Since its IPO CentralNic has grown aggressively through a series of international acquisitions to become very much a “house of brands” in the domain services space (see here, here and here). The firm has consolidated a number of businesses in a highly fragmented market and now has more than 45m domains using at least one of its platforms (c.13% of domains worldwide). The trick is then to monetise these domains by layering on a diverse range of monetisation services, again bought in via acquisition, such as online marketing tools, advertising or brand protection. The revenue split now between domain name sales and domain name monetisation is roughly 50/50, almost all (99%) recurring.

Whilst success requires a healthy pipeline of suitable acquisitions that can be consolidated quickly and at low cost, it also needs the identification of an ever-greater range of services that clients want to buy. CentralNic has identified future revenue streams in areas such as hosting, social marketing, cybersecurity and brand protection and has already started the new year with a couple of significant deals. Here SafeBrands adds online brand protection to the portfolio whist Wando offers expertise in the fields of social marketing, display advertising and search engine marketing (SEM).
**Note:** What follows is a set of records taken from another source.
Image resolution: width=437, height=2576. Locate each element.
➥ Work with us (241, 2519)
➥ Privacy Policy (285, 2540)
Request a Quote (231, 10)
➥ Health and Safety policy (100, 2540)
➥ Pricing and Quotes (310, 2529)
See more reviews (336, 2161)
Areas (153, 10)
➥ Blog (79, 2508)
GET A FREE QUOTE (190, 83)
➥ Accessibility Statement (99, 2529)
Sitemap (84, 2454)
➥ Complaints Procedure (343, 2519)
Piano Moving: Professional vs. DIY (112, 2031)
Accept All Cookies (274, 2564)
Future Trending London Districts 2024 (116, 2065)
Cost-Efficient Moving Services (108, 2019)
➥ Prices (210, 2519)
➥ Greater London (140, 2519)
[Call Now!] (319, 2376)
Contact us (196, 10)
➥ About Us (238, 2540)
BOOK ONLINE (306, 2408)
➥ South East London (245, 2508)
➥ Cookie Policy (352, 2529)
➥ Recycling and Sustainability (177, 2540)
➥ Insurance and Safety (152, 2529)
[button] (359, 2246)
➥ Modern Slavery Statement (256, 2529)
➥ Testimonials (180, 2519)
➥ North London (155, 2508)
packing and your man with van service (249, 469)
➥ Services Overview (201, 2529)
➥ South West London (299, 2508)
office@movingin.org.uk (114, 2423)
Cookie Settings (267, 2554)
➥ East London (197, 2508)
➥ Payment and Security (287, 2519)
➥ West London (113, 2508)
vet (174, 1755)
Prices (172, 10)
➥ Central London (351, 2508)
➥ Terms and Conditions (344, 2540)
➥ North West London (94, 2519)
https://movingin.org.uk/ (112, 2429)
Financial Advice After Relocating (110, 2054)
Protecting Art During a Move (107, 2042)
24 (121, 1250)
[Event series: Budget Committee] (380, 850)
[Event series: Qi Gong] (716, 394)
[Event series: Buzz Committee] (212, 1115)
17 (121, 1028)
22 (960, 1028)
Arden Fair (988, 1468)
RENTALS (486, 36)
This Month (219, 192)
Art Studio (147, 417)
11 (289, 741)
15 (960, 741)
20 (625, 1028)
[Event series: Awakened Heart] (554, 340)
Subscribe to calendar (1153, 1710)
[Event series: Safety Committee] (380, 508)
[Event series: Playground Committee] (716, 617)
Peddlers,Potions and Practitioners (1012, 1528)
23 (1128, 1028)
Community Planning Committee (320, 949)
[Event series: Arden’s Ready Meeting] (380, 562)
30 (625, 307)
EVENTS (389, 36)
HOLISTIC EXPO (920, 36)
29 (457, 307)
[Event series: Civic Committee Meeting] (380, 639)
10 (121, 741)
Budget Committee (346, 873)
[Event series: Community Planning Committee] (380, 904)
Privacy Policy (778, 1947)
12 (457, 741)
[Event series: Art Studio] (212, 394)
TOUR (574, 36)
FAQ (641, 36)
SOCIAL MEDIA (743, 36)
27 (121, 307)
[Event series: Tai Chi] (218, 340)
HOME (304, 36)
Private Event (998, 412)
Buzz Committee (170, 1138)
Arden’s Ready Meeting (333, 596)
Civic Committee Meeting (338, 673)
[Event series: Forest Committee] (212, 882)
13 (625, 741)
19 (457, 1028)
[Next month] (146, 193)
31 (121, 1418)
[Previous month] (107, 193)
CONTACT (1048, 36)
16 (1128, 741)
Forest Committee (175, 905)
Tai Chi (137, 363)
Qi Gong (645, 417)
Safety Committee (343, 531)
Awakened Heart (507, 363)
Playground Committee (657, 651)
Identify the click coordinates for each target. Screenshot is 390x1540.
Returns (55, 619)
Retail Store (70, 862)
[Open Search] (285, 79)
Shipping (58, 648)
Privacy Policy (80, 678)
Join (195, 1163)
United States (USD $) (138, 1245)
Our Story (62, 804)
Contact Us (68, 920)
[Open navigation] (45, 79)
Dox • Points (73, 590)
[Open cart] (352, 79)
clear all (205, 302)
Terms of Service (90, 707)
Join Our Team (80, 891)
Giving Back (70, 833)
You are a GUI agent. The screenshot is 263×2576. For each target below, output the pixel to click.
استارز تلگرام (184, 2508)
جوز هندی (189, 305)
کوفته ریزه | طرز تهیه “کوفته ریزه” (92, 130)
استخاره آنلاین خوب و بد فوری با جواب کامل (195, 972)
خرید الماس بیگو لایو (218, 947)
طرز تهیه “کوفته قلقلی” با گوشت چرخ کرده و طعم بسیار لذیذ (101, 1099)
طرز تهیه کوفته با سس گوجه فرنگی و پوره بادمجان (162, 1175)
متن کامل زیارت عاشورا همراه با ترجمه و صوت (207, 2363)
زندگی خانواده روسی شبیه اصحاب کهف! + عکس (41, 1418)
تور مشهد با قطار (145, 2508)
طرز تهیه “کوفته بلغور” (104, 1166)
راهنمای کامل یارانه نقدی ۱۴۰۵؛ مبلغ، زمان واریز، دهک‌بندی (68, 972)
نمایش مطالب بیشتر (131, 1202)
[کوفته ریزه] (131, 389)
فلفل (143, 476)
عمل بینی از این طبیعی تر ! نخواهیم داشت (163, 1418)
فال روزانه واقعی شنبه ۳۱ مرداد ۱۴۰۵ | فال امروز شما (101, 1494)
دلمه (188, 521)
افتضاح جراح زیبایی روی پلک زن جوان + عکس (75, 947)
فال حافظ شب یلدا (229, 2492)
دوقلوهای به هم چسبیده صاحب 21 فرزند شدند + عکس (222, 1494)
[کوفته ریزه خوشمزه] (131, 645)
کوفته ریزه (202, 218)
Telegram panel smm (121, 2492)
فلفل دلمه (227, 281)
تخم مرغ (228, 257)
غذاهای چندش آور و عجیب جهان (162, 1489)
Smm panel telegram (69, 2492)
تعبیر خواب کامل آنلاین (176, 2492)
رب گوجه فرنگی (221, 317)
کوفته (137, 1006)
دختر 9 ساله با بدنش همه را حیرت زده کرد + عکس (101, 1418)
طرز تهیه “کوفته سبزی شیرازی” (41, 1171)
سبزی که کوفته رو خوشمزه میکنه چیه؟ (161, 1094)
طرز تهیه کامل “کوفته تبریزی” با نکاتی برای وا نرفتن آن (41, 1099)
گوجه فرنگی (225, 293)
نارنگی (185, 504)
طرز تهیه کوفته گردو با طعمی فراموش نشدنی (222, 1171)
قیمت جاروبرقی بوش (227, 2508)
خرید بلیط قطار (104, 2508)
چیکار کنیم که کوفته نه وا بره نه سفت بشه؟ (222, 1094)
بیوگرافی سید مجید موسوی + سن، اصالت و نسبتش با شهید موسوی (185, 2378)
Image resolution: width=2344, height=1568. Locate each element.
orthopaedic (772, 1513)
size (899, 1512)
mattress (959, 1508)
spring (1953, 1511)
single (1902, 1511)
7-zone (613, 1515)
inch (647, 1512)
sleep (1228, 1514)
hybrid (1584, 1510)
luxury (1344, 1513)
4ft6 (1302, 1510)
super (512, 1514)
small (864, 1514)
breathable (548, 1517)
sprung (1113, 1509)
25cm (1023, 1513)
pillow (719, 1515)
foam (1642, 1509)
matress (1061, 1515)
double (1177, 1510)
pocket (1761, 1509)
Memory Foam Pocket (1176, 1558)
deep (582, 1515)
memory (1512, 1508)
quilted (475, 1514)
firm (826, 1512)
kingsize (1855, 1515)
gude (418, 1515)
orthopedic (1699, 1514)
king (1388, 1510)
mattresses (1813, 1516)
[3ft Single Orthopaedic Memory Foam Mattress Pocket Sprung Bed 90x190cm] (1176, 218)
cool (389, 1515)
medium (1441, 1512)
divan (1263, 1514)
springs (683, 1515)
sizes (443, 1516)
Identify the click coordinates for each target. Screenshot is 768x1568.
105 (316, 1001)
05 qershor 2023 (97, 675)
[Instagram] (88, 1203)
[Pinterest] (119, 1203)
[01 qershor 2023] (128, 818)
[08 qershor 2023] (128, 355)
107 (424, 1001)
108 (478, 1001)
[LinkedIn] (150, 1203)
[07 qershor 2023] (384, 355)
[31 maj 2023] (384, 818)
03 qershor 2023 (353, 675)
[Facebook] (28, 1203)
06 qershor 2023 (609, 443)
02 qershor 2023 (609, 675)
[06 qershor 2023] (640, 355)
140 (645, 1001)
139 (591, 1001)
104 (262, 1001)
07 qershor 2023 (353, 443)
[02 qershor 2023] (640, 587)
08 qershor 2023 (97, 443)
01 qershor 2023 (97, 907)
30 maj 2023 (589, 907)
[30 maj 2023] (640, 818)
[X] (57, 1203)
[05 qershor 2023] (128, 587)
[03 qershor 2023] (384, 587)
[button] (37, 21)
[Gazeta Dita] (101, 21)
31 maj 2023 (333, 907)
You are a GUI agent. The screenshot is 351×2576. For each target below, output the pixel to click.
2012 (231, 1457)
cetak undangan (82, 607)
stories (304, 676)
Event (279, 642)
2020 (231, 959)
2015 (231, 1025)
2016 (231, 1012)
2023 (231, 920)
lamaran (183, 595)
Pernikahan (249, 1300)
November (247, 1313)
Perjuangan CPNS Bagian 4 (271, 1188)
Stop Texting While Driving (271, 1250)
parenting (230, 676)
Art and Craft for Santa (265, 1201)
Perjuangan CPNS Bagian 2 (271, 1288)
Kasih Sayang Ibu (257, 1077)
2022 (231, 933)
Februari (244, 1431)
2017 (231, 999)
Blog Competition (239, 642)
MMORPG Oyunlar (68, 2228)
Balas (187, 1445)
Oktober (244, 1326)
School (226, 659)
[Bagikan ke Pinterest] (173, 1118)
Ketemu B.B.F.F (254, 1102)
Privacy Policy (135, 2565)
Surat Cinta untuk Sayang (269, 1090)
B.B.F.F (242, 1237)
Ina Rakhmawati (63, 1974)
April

Given its track record we can expect more deals of this nature in the pipeline."

rivaldo
01/3/2021
22:42
If net debt is manageable - which it easily is given (a) CNIC's very high recurring revenues and (b) the lovely cash flows arising from annual subscriptions paid in advance - then debt should be utilised to grow the business.

Which is why there are likely to be further earnings-enhancing acquisitions soon - because there is still good headroom available for CNIC.

At some point I agree that CNIC will have to pause for breath and prove it can deliver debt reduction from organic cash flows, but that point has not yet been reached.